- Problem requirements -
From the records below, output exactly the lines running from the line containing "Toggle Considerar atividade" through the line containing "Open Responsive Design", and no others.

- Data supplied -
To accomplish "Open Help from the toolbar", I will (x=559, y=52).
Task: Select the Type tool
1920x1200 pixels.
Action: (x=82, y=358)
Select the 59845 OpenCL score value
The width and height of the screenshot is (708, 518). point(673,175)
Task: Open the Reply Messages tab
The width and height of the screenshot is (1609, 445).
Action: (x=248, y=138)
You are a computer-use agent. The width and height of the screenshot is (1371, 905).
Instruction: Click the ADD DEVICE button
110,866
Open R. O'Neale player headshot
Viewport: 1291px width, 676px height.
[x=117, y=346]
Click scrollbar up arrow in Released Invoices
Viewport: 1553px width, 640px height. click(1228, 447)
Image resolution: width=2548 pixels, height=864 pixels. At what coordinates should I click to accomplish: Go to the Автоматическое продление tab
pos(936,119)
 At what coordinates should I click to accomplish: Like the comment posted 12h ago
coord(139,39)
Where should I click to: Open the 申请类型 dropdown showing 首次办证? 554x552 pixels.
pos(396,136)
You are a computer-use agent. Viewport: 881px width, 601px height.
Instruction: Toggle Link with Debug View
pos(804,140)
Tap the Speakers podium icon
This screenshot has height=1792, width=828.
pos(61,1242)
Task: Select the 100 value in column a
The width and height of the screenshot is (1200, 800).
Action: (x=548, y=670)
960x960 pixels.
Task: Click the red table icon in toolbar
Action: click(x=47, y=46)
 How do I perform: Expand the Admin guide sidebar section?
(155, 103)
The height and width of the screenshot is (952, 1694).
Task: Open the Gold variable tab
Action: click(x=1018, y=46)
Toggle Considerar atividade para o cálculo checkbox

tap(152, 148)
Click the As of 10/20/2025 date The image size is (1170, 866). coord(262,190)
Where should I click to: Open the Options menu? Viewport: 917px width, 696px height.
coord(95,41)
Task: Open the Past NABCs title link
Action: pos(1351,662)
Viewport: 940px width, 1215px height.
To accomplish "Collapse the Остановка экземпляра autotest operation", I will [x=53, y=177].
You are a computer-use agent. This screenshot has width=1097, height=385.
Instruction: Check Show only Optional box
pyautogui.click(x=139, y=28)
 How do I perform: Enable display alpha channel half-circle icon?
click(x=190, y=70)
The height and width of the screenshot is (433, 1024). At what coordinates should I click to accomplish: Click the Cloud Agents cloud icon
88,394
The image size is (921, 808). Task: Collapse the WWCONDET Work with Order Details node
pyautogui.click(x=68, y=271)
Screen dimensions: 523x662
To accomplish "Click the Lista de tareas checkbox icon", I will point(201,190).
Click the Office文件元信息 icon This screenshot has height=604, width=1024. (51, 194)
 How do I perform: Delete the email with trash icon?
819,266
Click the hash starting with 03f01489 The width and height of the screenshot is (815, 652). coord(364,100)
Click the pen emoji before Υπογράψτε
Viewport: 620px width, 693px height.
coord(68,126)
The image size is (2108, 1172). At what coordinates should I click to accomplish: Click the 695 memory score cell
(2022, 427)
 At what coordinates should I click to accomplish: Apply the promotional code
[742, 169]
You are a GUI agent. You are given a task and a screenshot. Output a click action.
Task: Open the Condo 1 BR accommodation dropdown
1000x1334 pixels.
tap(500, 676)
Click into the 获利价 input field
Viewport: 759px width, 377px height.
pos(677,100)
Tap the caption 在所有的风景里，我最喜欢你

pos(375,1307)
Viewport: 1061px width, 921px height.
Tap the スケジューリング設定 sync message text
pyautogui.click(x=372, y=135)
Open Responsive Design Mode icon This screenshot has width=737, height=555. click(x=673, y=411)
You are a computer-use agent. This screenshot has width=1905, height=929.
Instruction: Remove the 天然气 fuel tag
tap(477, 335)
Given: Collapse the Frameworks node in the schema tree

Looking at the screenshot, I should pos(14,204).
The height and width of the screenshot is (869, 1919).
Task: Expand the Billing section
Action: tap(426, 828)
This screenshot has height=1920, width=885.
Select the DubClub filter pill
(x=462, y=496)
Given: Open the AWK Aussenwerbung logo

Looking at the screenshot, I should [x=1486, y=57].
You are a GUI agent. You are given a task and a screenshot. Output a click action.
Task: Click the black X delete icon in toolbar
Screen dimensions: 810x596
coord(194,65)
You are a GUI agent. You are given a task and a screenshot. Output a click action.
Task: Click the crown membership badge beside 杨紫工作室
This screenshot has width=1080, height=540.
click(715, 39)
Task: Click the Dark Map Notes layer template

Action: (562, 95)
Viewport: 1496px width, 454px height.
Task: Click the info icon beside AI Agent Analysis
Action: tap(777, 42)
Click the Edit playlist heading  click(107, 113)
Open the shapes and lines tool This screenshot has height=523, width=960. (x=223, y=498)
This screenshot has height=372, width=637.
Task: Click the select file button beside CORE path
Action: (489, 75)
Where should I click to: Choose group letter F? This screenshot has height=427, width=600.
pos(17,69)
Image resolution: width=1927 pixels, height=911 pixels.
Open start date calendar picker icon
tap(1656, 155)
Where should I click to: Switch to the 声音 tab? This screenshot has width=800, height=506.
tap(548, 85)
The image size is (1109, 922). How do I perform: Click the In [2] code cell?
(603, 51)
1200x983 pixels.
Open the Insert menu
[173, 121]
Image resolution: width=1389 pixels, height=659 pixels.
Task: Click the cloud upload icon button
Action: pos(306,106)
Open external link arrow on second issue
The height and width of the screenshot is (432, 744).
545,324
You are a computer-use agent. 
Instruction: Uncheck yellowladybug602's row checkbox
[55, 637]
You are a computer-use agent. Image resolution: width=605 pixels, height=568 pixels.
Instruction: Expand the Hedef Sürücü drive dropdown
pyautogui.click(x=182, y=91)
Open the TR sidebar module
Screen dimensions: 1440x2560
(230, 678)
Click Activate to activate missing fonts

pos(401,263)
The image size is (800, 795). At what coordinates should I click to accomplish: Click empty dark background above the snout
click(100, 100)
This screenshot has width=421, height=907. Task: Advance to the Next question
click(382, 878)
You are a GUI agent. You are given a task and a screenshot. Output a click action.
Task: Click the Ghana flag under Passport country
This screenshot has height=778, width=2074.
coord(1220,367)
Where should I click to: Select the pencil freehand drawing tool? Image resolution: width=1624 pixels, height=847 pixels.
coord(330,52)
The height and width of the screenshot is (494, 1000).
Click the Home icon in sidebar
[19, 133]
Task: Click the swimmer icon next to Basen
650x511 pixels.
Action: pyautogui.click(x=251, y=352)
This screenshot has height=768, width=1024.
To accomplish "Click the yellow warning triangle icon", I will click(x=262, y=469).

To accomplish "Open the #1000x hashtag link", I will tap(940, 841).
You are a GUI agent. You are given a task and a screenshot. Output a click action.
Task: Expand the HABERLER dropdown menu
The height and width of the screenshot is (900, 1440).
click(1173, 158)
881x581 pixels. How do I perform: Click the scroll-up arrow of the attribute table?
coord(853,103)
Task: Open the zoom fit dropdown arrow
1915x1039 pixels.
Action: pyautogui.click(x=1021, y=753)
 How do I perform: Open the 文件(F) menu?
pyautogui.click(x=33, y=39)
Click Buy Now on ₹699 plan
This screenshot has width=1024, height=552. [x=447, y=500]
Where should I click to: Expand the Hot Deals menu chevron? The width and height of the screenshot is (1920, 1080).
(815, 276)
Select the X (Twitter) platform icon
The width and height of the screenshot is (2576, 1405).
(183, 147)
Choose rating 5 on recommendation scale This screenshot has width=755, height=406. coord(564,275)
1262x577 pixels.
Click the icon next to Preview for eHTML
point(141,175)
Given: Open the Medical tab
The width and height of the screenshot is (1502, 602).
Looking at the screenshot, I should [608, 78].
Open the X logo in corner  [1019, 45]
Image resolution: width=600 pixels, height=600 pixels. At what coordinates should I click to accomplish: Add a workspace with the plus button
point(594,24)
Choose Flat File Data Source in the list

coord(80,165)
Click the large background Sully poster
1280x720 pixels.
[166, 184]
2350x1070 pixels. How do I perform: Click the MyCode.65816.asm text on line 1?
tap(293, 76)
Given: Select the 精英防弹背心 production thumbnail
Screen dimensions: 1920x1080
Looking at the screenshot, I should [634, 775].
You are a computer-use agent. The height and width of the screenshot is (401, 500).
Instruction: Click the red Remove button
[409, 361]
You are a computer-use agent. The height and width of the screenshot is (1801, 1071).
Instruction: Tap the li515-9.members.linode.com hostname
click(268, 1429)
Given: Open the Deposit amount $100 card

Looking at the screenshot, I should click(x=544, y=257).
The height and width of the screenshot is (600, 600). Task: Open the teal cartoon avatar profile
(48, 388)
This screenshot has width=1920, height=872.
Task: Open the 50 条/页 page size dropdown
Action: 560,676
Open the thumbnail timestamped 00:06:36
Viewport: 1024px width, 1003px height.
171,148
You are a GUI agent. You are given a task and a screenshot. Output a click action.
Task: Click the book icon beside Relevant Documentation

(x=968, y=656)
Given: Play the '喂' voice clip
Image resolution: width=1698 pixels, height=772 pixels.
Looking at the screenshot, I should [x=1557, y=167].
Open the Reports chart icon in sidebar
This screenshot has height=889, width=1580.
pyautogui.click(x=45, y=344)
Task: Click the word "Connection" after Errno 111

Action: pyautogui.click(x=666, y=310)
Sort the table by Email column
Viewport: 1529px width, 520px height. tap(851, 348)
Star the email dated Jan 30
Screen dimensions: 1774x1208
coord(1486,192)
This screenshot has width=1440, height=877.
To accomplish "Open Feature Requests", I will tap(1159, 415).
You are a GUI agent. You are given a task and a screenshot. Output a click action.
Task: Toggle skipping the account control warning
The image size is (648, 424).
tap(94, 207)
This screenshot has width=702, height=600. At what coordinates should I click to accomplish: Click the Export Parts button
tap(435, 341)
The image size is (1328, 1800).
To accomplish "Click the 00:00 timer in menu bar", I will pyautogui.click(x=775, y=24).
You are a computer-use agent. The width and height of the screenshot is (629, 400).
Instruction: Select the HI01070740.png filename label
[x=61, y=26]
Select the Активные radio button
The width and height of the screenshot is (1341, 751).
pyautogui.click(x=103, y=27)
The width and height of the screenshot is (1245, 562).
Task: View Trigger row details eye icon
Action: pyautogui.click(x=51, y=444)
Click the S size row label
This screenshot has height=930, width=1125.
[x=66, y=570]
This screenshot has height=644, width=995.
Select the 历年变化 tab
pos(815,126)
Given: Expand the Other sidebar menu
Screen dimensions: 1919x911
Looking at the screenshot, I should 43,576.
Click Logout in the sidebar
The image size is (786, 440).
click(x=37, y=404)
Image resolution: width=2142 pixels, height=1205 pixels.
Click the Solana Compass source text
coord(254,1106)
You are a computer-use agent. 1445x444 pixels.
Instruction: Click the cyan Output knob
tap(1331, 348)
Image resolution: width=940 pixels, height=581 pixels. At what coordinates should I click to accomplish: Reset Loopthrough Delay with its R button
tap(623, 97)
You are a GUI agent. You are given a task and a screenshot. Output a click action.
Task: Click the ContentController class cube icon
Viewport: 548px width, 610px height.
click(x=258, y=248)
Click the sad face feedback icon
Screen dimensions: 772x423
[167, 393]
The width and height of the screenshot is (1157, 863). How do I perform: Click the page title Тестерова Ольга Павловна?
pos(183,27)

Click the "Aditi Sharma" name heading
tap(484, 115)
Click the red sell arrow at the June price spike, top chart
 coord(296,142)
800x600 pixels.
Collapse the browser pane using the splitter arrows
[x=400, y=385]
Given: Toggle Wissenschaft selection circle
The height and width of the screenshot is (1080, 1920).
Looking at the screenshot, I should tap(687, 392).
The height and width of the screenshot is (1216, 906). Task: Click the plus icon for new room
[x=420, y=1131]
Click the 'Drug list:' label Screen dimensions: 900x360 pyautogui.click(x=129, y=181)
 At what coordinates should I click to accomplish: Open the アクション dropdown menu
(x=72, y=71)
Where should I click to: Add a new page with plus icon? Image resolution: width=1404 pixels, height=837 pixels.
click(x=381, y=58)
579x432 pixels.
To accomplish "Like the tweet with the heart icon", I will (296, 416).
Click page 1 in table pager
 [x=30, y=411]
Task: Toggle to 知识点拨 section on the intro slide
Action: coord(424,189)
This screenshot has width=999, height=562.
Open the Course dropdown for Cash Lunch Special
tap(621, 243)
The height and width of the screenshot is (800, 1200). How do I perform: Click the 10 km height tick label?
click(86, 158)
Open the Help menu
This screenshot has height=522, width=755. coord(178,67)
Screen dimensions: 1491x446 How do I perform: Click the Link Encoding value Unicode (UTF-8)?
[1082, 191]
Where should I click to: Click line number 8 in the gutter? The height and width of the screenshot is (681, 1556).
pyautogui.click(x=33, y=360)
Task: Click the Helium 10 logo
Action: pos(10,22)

- Problem solution -
Toggle Considerar atividade para o cálculo checkbox

tap(152, 148)
Click the As of 10/20/2025 date The image size is (1170, 866). coord(262,190)
Where should I click to: Open the Options menu? Viewport: 917px width, 696px height.
coord(95,41)
Task: Open the Past NABCs title link
Action: pos(1351,662)
Viewport: 940px width, 1215px height.
To accomplish "Collapse the Остановка экземпляра autotest operation", I will [x=53, y=177].
You are a computer-use agent. This screenshot has width=1097, height=385.
Instruction: Check Show only Optional box
pyautogui.click(x=139, y=28)
 How do I perform: Enable display alpha channel half-circle icon?
click(x=190, y=70)
The height and width of the screenshot is (433, 1024). At what coordinates should I click to accomplish: Click the Cloud Agents cloud icon
88,394
The image size is (921, 808). Task: Collapse the WWCONDET Work with Order Details node
pyautogui.click(x=68, y=271)
Screen dimensions: 523x662
To accomplish "Click the Lista de tareas checkbox icon", I will point(201,190).
Click the Office文件元信息 icon This screenshot has height=604, width=1024. (51, 194)
 How do I perform: Delete the email with trash icon?
819,266
Click the hash starting with 03f01489 The width and height of the screenshot is (815, 652). coord(364,100)
Click the pen emoji before Υπογράψτε
Viewport: 620px width, 693px height.
coord(68,126)
The image size is (2108, 1172). At what coordinates should I click to accomplish: Click the 695 memory score cell
(2022, 427)
 At what coordinates should I click to accomplish: Apply the promotional code
[742, 169]
You are a GUI agent. You are given a task and a screenshot. Output a click action.
Task: Open the Condo 1 BR accommodation dropdown
1000x1334 pixels.
tap(500, 676)
Click into the 获利价 input field
Viewport: 759px width, 377px height.
pos(677,100)
Tap the caption 在所有的风景里，我最喜欢你

pos(375,1307)
Viewport: 1061px width, 921px height.
Tap the スケジューリング設定 sync message text
pyautogui.click(x=372, y=135)
Open Responsive Design Mode icon This screenshot has width=737, height=555. click(x=673, y=411)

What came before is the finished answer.